Facial-recognition tech has people pegged
By Emelie Rutherford
(IDG) -- Forget ID badges, passwords and access cards. Pretty soon, to get in and out of your office you might start using something you can't forget or misplace: your face.
Once the stuff of science fiction, facial recognition technology has started to appear in real-life buildings and public places. Setups consist of cameras that capture images of people who pose or simply walk by, and software that matches those pictures with those stored in a database.
Institutions of all kinds -- such as those that want to protect buildings or internal networks and banks in need of greater security for ATMs -- have recently begun to use facial recognition to verify users. Physical access control will be the main source of revenue for biometrics companies over the next five years, according to Marlene Bourne, a senior analyst for emerging semiconductor applications at Scottsdale, Ariz.-based Cahners In-Stat Group. Currently, though, it is being used most in casinos (more than 100 across the country have facial recognition in operation) and neighborhoods (the city of Tampa uses it in outdoor cameras to spot missing children and lawbreakers).
Facial recognition is a technology that has been around for a while. University scientists have been working on facial recognition for over a decade, with financial support from the U.S. Defense Department, in an attempt to find a technology that can spot criminals at border crossings. Companies began commercializing the technology in the mid 90s. It made headlines last February, when word got out that authorities used it at Super Bowl XXXV in Tampa to search for felons and terrorists among the crowd of 100,000 spectators.
Facial recognition technology falls under the umbrella of biometrics, technologies that identify people based on features such as faces, hands, fingerprints and eyes. Electronic readers can be affixed to entryways, keyboards, laptops and mobile phones. The biometrics market rose from $6.6 million in 1990 to $63 million in 1999, according to the San Jose-based U.S. National Biometrics Test Center. And pundits say it will continue to grow substantially, fueled by companies in need of more advanced security precautions. Cahners In-Stat Group predicts sales of biometrics will reach $520 million by 2006.
While other types of biometrics, such as iris scanning, are even more accurate than facial recognition (which has a relatively low error rate; just under 1 percent), facial recognition will probably be accepted more widely because it is not intrusive. It does not require that the user push, insert or click on anything. Companies often do not need to install anything beyond the new software because most already have cameras in place and pictures of employees on file -- making it cheaper than iris reading setups.

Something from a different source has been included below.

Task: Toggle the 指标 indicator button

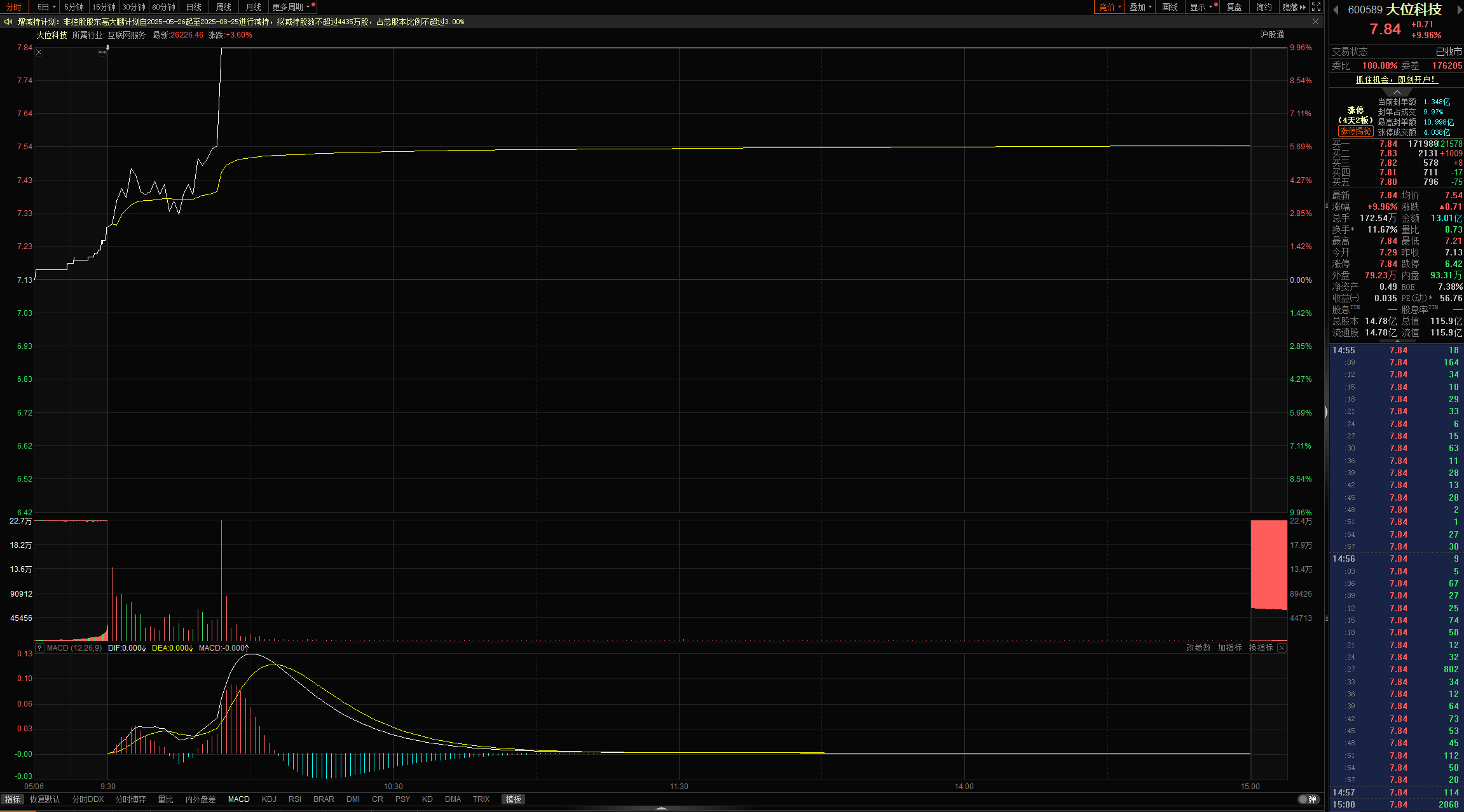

"Unlike other biometrics, facial recognition provides for inherent human backup because we naturally recognize one another," says Frances Zelazney, the director of corporate communications at Visionics, a leading biometric developer based in Jersey City. "If the system goes down, someone can pull out an ID with a picture as backup, something you can't do with fingerprint devices."
How it works
Visionics' FaceIt software measures a face according to its peaks and valleys -- such as the tip of the nose, the depth of the eye sockets --which are known as nodal points. "While a human face has 80 nodal points," says Zelazney, "we require only 14 to 22 to do the recognition. We concentrate on the inner region of the face, which runs from temple to temple and just over the lip, called the 'golden triangle.' This is the most stable because if you grow beard, put on glasses, put on weight or age, that region tends no to be affected, while places such as under chin would be."
FaceIt plots the relative positions of these points and comes up with a long string of numbers, called a faceprint. The software matches faceprints in the existing file with those of the people passing in front of the cameras. Faceprints can also be stored on a smart card that users swipe through a door without looking into a camera.
Visionics' main competitor, Littleton, Mass.-based Viisage Technology, has a slightly different model. Its software compares faces to 128 archetypes it has on record. Faces are then assigned numbers according to how they are similar or different from these models.
The use of facial recognition technology upsets some civil libertarians, who call covertly scanning people's faces an invasion of privacy. Soon after Tampa installed cameras in nightlife neighborhood Ybor City in June, House Majority Leader Dick Armey issued a statement blasting the program's Orwellian aspects.
"The technology is blind as a bat if you're not in the database," counters Zelazney. "It's not automatically adding people to the database. It's simply matching faces in field-of-view against known criminals, or in the case of access control, employees who have access. So no one's privacy is at stake, except for the privacy of criminals and intruders."